Hello,
I am trying to align some .fastq files to both the hg19 human genome build AND a couple of plasmid sequences.
I am trying to figure out how I can include these plasmid sequences as "chromosomes" in the .gtf file.
The lines I tried to add look like this (product of >>tail myGTF.gtf) (my plasmids are plas_hsk, plas_hul, and plas_shp):
chrY unknown stop_codon 59343078 59343080 . + . gene_id "IL9R"; gene_name "IL9R"; p_id "P21953"; transcript_id "NM_002186_1"; tss_id "TSS15302";
chrY unknown exon 59358329 59359508 . - . gene_id "DDX11L16"; gene_name "DDX11L16"; transcript_id "NR_110561_1"; tss_id "TSS3419";
chrY unknown exon 59360007 59360115 . - . gene_id "DDX11L16"; gene_name "DDX11L16"; transcript_id "NR_110561_1"; tss_id "TSS3419";
chrY unknown exon 59360501 59360854 . - . gene_id "DDX11L16"; gene_name "DDX11L16"; transcript_id "NR_110561_1"; tss_id "TSS3419";
plas_hsk AddedGenes exon 1 12915 . + 0 gene_id "plas_hsk"; gene_name "plas_hsk"; transcript_id "plas_hsk"; tss_id "plas_hsk";
plas_hul AddedGenes exon 1 12262 . + 0 gene_id "plas_hul"; gene_name "plas_hul"; transcript_id "plas_hul"; tss_id "plas_hul";
plas_shp AddedGenes exon 1 11886 . + 0 gene_id "plas_shp"; gene_name "plas_shp"; transcript_id "plas_shp"; tss_id "plas_shp";[kmuench@smsx10srw-srcf-d15-37 20180223_alignToPlasmidOnly]
Unfortunately, when I run STAR, I get this error message.
Fatal INPUT FILE error, no valid exon lines in the GTF file: /path/to/my/gtf/myGTF.gtf
Solution: check the formatting of the GTF file. Most likely cause is the difference in chromosome naming between GTF and FASTA file.
This suggests to me that something is wrong about how I formatted my GTF file - but I can't figure out what's wrong with it, as it's just the Illumina GTF file plus a couple of lines I added in order to make "chromosomes" representing my plasmids.

Supplied material:

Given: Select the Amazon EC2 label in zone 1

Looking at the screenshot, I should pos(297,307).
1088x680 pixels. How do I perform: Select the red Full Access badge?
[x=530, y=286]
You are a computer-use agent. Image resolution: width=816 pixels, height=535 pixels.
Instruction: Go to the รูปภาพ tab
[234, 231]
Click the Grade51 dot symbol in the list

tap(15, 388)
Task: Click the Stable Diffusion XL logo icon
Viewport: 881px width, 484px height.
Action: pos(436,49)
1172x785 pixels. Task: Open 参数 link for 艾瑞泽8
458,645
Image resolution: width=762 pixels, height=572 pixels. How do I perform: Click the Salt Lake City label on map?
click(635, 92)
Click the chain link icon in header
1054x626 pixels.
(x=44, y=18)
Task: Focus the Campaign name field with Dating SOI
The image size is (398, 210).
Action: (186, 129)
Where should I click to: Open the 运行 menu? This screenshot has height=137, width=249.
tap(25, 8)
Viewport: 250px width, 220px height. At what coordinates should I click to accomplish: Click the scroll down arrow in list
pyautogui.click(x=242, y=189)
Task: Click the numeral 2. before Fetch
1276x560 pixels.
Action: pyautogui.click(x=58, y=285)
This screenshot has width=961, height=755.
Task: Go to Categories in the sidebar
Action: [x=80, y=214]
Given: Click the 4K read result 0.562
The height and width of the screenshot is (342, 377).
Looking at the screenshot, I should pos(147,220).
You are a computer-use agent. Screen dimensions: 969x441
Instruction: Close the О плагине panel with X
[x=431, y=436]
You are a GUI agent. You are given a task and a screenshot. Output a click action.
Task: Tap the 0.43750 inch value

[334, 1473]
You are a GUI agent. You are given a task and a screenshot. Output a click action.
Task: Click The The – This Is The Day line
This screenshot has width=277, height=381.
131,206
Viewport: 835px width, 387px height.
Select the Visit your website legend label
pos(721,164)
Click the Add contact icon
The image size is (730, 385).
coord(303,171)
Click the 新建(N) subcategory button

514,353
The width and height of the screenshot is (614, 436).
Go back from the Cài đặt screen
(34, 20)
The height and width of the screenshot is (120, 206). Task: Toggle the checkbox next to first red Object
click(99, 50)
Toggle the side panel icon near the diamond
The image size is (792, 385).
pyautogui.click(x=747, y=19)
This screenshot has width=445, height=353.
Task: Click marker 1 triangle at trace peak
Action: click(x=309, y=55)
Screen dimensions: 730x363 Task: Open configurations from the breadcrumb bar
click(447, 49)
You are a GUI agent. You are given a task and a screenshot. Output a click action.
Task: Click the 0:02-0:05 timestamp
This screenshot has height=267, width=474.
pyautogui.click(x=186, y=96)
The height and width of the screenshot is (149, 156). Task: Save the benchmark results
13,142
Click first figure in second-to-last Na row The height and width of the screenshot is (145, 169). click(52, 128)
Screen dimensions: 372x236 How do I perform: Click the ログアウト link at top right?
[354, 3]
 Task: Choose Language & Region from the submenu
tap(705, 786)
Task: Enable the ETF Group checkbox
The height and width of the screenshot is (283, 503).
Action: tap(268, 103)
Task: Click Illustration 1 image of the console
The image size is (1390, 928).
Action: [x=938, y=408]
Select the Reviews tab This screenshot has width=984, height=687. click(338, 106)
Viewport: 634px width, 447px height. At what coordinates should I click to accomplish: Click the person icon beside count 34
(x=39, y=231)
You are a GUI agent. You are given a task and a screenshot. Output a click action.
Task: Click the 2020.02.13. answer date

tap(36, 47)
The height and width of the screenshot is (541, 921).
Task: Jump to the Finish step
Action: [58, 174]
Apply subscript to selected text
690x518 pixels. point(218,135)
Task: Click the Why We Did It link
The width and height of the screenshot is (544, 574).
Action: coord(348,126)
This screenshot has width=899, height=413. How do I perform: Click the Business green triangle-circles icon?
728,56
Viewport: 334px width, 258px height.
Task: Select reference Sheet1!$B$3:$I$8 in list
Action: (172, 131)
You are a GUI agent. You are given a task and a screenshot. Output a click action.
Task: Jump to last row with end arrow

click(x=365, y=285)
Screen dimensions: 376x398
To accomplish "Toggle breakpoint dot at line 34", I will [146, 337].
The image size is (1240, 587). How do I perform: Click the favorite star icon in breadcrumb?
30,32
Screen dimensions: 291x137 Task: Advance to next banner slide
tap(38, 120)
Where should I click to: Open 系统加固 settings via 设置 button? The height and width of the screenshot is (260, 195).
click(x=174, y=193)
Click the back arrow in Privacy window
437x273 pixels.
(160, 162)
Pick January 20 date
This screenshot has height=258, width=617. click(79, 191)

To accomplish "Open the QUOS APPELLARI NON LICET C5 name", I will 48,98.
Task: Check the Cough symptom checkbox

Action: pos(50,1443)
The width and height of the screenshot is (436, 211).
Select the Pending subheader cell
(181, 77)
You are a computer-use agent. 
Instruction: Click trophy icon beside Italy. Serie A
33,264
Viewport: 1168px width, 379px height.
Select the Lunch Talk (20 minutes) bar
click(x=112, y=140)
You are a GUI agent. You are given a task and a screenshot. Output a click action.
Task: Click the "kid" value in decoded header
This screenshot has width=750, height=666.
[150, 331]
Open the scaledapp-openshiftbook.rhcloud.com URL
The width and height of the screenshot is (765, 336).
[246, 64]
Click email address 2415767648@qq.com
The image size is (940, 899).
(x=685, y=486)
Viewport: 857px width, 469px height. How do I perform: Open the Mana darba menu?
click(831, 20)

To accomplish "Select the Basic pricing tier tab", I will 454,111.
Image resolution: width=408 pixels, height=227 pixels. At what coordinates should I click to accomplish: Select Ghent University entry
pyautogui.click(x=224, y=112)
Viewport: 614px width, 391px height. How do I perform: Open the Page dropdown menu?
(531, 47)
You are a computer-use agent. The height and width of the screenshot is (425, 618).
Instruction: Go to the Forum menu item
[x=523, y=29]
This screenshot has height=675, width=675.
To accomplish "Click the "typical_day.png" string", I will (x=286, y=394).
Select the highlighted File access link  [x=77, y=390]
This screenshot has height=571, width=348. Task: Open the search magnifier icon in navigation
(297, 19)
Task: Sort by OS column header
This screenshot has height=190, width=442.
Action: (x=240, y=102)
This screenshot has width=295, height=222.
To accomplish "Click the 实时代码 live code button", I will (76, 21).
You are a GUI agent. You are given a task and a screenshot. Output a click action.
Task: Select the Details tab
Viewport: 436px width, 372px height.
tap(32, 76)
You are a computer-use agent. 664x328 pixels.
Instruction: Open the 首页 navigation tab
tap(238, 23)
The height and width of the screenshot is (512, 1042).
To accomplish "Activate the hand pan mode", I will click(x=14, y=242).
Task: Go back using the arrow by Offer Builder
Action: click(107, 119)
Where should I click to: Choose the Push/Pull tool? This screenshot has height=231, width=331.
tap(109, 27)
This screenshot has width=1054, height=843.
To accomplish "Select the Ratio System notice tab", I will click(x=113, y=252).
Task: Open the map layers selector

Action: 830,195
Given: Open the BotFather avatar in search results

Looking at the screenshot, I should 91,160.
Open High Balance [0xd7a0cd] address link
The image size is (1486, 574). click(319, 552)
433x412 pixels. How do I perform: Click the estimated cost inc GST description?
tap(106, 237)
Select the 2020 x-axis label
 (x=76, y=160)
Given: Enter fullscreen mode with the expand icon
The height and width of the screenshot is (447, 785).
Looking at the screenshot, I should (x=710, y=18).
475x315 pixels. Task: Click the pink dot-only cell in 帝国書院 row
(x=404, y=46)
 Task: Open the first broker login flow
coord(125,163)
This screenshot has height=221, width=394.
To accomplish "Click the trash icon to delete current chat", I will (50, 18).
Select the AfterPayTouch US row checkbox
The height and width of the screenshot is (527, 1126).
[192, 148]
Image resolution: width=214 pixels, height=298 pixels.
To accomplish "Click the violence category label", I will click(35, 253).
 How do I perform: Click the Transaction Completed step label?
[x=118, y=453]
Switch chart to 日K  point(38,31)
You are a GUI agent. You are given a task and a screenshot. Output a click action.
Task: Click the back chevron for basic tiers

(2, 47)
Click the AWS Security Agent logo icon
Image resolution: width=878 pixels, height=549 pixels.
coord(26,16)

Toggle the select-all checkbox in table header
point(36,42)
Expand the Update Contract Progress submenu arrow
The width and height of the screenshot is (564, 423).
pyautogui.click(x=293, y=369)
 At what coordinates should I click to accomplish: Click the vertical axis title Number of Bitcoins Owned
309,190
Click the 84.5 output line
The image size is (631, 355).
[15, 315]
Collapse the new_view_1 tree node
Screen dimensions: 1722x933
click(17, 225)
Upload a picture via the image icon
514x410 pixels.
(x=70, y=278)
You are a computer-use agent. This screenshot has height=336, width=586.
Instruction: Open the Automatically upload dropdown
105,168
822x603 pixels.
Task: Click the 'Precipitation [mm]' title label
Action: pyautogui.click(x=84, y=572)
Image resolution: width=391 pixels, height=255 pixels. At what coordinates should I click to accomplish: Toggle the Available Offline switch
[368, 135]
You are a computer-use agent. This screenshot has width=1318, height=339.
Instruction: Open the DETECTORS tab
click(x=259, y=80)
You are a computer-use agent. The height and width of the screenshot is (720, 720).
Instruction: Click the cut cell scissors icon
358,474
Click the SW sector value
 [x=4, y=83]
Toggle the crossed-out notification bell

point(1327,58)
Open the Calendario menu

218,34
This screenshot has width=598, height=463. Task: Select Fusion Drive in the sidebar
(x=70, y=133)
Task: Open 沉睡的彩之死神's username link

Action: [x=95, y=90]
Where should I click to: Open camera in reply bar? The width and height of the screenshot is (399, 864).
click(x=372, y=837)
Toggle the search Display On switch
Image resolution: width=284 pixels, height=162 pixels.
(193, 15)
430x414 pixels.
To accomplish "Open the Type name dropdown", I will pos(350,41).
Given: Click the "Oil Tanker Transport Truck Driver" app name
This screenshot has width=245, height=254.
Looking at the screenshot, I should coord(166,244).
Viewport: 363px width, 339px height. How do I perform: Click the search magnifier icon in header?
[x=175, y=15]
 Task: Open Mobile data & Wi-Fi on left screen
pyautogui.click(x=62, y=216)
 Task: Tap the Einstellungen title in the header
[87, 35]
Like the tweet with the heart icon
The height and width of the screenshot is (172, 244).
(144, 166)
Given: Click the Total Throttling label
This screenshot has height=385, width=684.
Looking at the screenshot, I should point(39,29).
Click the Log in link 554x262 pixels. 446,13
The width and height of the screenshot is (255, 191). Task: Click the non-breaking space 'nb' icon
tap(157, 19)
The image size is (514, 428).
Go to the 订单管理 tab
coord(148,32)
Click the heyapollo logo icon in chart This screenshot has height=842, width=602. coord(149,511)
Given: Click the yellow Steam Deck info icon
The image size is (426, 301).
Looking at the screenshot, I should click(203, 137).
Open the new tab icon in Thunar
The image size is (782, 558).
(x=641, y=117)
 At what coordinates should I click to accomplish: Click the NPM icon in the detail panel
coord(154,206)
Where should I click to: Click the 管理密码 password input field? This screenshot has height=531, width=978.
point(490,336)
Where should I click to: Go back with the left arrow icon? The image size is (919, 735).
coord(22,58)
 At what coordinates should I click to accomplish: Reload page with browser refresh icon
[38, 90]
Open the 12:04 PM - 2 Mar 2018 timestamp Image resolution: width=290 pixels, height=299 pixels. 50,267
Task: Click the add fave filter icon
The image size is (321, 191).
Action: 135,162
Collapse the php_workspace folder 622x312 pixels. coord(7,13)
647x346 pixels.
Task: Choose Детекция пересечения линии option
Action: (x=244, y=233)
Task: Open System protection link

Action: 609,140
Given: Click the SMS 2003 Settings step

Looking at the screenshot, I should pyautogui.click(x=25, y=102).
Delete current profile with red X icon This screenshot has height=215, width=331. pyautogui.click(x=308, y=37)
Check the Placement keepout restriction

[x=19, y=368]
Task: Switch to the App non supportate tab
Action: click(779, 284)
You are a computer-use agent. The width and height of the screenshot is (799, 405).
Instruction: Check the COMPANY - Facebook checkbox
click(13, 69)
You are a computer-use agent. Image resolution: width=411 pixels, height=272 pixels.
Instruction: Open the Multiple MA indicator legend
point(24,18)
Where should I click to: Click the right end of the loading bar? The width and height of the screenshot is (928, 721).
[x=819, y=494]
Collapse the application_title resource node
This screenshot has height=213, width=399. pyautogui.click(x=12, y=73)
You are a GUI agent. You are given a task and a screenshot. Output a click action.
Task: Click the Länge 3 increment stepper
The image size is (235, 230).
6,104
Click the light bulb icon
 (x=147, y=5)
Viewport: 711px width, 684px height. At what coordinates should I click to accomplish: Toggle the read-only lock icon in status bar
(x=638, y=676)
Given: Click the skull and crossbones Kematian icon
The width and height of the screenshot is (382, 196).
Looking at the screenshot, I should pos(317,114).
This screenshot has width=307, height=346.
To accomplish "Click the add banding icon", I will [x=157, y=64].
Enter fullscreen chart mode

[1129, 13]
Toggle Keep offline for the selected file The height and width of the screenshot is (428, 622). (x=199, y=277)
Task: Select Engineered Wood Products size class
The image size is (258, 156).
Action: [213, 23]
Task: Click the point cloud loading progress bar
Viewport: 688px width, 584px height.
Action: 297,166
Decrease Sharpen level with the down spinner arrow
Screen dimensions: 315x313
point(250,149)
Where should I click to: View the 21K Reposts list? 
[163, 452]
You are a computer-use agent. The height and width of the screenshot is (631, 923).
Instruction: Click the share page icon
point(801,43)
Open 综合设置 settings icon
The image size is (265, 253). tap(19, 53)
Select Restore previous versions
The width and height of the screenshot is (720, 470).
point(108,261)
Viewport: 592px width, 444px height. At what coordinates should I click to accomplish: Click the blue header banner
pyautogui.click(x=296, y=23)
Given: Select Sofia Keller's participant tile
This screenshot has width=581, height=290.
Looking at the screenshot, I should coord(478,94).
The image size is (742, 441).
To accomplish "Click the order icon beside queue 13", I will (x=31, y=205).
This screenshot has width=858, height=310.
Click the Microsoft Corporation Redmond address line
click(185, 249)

Exercise 1:
Answer these questions from the GTF forum post:
(a) What names does the writer give the three plasmids?
(b) What end coordinate appears on the added line for plas_hul?
(c) According to the error output, what is the most likely cause of the problem?
Exercise 2: List each distinct gene_id value that appears in the lines of the GTF forum post.
Exercise 3: Continue the GTF forum post from its final sentence.

Response 1:
(a) plas_hsk, plas_hul, and plas_shp
(b) 12262
(c) The difference in chromosome naming between the GTF and FASTA file.

Response 2: IL9R, DDX11L16, plas_hsk, plas_hul, plas_shp

Response 3:
BTW here is the STAR command I am using ($gtf points to the path to myGTF.gtf):
STAR --runMode genomeGenerate \\
--genomeDir $myGenomeDir \\
--genomeFastaFiles $hg19 $plasmidFasta \\
--sjdbGTFfile $gtf \\
--sjdbOverhang 100 \\
--genomeSAindexNbases 5 \\
--runThreadN ${SLURM_NPROCS:-1} \\
--readFilesIn ${workingDir}/$Read1 ${workingDir}/$Read2 \\
--outReadsUnmapped Fastx \\
--scoreDelOpen -10000 --scoreInsOpen -10000 \\
--outFileNamePrefix ${workingDir}/${outputFileLoc}/${sample}_
Thanks for your help!
Kristin
I think you're missing a new-line at the end of the GTF file
In addition to this, you may want to be comprehensive about this and a complete entry for your gene, which would include lines for
gene
transcript
and then multipleexon
entries (for multiple exon transcripts). Take a look at other full transcripts in your GTF to see how they're recorded.Thanks! I'll make these changes and give it a try/report back.
Did you check this "Solution: check the formatting of the GTF file. Most likely cause is the difference in chromosome naming between GTF and FASTA file."?
I thought I had, but it looks like the .fa file had the gene names in upper case. I'll fix it to make them match exactly and report back on the result.
Update: it now runs, but unfortunately the alignment is taking a lot of time (5 days on the step "sorting Suffix Array chunks and saving them to disk..."). Will keep working on it, thanks!